Kalau kondisi tersebut terus terjadi dan dibiarkan berlangsung tentu akan menyengsarakan petani kita, khususnya masyarakat yang murni menggantungkan hidup dari menggarap lahan pertanian.
Hal itulah kata Anum yang juga menyebabkan sebagian besar petani di Indonesia termasuk NTB merasa frustasi meninggalkan lahan pertanian bahkan cendrung meninggalkan dunia pertanian, khususnya kalangan muda
“Bayangkan kalau banyak di antara masyarakat tidak lagi berminat mengelola lahan pertanian, tentu akan sangat mempengaruhi swasembada pangan nasional, mengingat petani, khususnya daerah pedesaan merupakan ujung tombak lumbung pangan nasional,” katanya.

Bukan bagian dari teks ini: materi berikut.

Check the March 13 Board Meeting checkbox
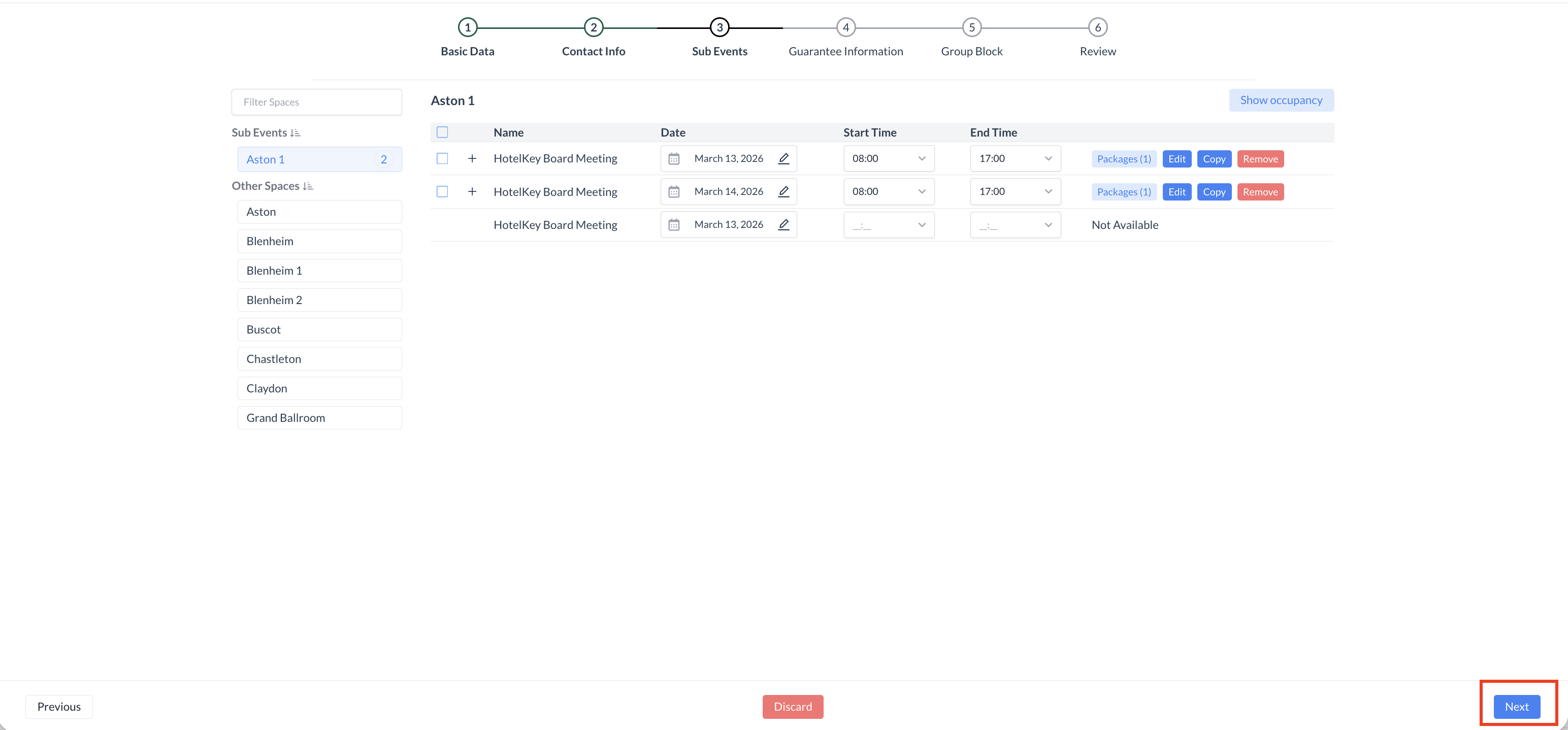 point(442,159)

Untuk itulah, melalui rapat koordinasi sekarang bisa terbangun kesepahaman di antara Bulog bersama mitra dan pelaku usaha lain dalam usaha membangun keadilan yang sepadan. Petani mendapatkan keuntungan dengan jerih payahnya yang dikeluarkan, mitra dan disbutor juga menikmati harga yang menyenangkan.
Dikatakan, kegiatan semacam ini juga bisa menjadi kegiatan simultan khususnya jelang puasa dan lebaran, sehingga menurunkan kriminalitas, mengingat kebutuhan yang meningkat dengan harga melambung juga menjadi salah satu penyebab membuat mereka frustasi dan melakukan tindakan kriminal.
“Kepada para pelaku usaha kita juga meminta untuk tidak melakukan penimbunan beras saat panen raya dan menjualnya saat musim paceklik, mempermainkan harga melalui sistim ijon yang menekan kehidupan petani, karena itu termasuk perbuatan kriminal dan bisa dipidanakan,” katanya.
Lebih lanjut, Anum mengajak kepada semua mitra dan pelaku usaha untuk mendukung program pemerintah meningkatkan swasembada pangan nasional dan menciptakan kesejahteraan petani dan aparat kepolisian siap ikut melakukan pengawasan.